After running all the scripts and parsing the status lines emitted by each script, the test suite drivers print a status summary of all the scripts that were run, and exit with a status code that indicates the number of tests that failed (thus, as usual, 0 indicates success).

SUMMARY: ALL TESTS PASSED (267 of 267)
           1 of   1 tests succeeded (./test_Brain_whitebox.pl)
           7 of   7 tests succeeded (./test_Component_whitebox.pl)
           3 of   3 tests succeeded (./test_ImageEqual.pl)
         100 of 100 tests succeeded (./test_Image_whitebox.pl)
           1 of   1 tests succeeded (./test_Learn_whitebox.pl)
           7 of   7 tests succeeded (./test_LevelSpec_whitebox.pl)
          60 of  60 tests succeeded (./test_Pixels_whitebox.pl)
           8 of   8 tests succeeded (./test_Raster_whitebox.pl)
           6 of   6 tests succeeded (./test_ShapeEstimator_blackbox.pl)
          19 of  19 tests succeeded (./test_ezvision_blackbox.pl)
           4 of   4 tests succeeded (./test_mpeg2yuv_blackbox.pl)
           4 of   4 tests succeeded (./test_retina_blackbox.pl)
          19 of  19 tests succeeded (./test_scriptvision_blackbox.pl)
           2 of   2 tests succeeded (./test_sformat_whitebox.pl)
          17 of  17 tests succeeded (./test_vision_blackbox.pl)
           9 of   9 tests succeeded (./test_yuv2ppm_blackbox.pl)

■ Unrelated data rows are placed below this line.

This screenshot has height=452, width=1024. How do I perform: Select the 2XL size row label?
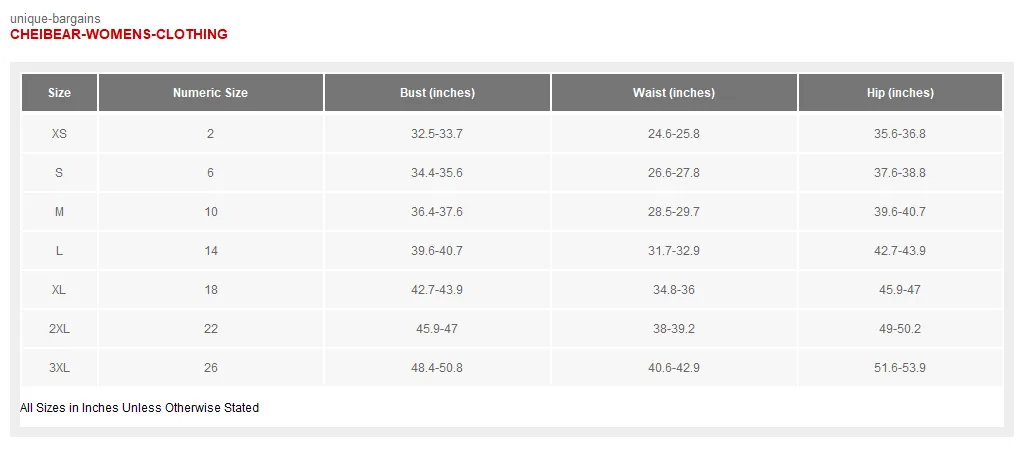(x=59, y=329)
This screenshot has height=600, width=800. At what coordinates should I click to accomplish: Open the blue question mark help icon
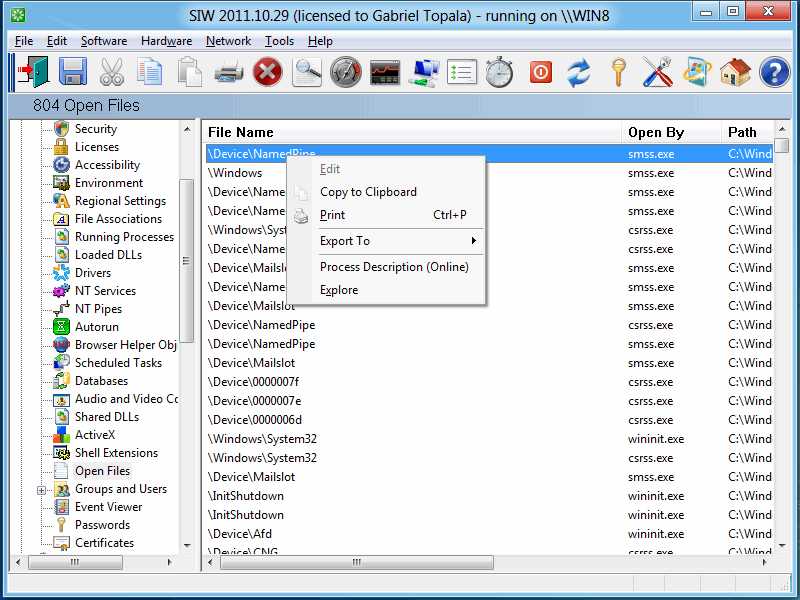click(x=774, y=72)
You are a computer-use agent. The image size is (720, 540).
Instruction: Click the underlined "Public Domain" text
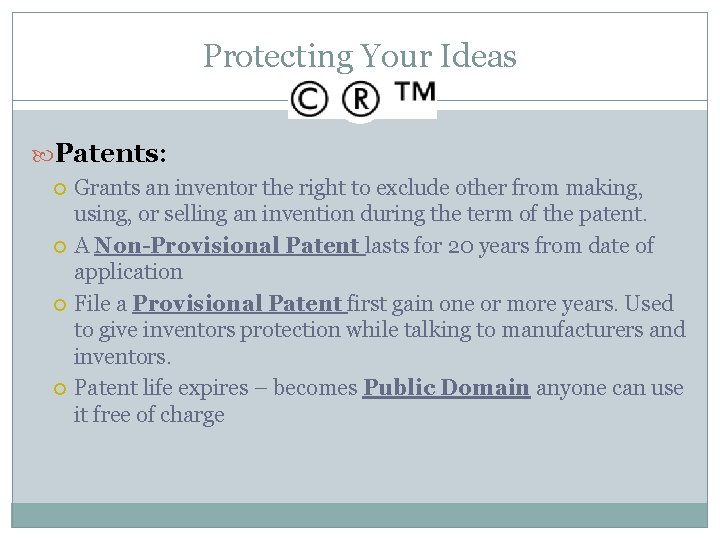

So, in theory, any script that emitted such a line could be integrated into the test suite. However, in practice, most tests fall into either the blackbox or whitebox category, and the job of writing a one of those kinds of test scripts is much easier if you use either the whitebox.pm or the blackbox.pm perl module.

Whitebox tests

Whitebox tests are so named because they inspect the inner workings of the code (rather than treating the code as a "black box"). So, whitebox tests are written in C++, using the TestSuite class, and are used to test the low-level workings of various C++ classes.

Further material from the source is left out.